Changing market shares
- Measured by assets, the aggregate market share of financial intermediaries – institutions which issue mainly deposit-type liabilities and make loans – is declining. This share is currently 62 per cent, compared with 74 per cent in 1980. The share of banks within this group has, however, increased since their operations were largely deregulated in the 1980s and entry policy was liberalised. This growth has been largely at the expense of non-bank financial intermediaries – building societies, credit unions, finance companies and money market corporations (merchant banks) – which had expanded to serve markets denied the banks by regulation. As a result, the banks remain dominant in the financial system with just under half of total assets, excluding their subsidiary operations.

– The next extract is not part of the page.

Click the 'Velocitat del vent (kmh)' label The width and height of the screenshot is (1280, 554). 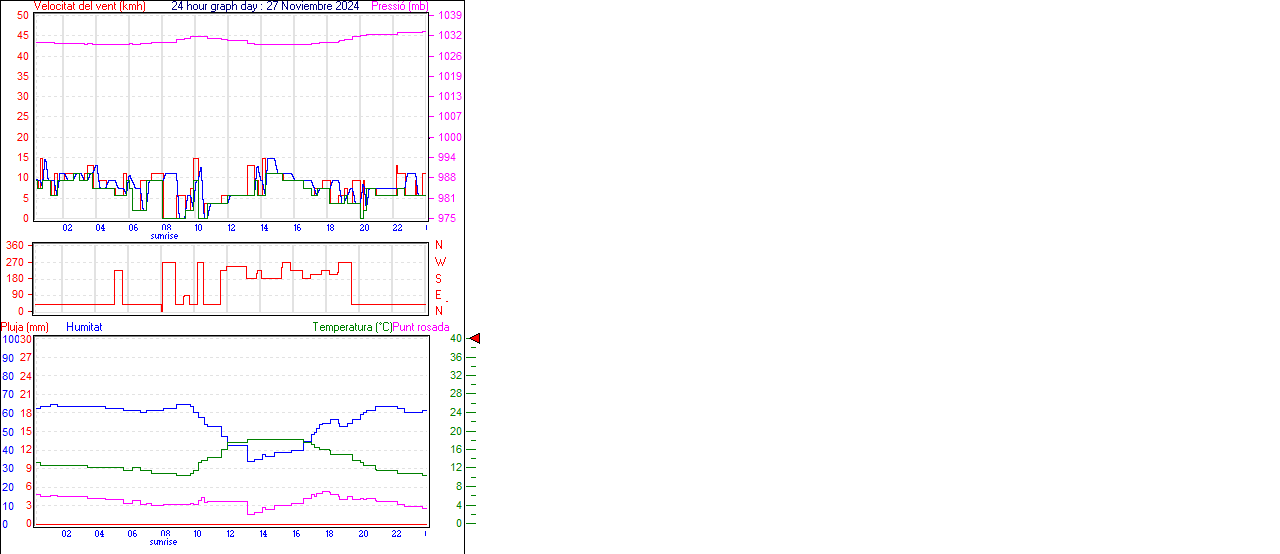point(89,6)
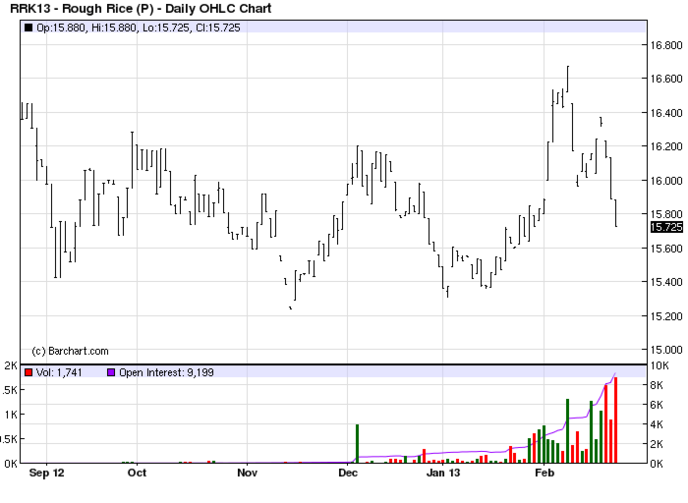Click the 2K volume axis label

click(x=7, y=366)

- The funds management and insurance sector has been the fastest growing sector over the past 15 years. It currently accounts for 38 per cent of assets, compared with 26 per cent in 1980. Its expansion has, however, been underpinned more by the reinvestment of earnings than by significant growth in new investments/contributions.
- Assets are not the only indicator of institutional importance. While intermediaries have lost market share on that measure, they have led the way in the trading of financial instruments, particularly public sector securities, foreign exchange and derivatives. Banks are responsible for almost 90 per cent of foreign exchange dealing and around 80 per cent of over-the-counter (OTC) derivatives ( Table 1).
Product ‘mobility’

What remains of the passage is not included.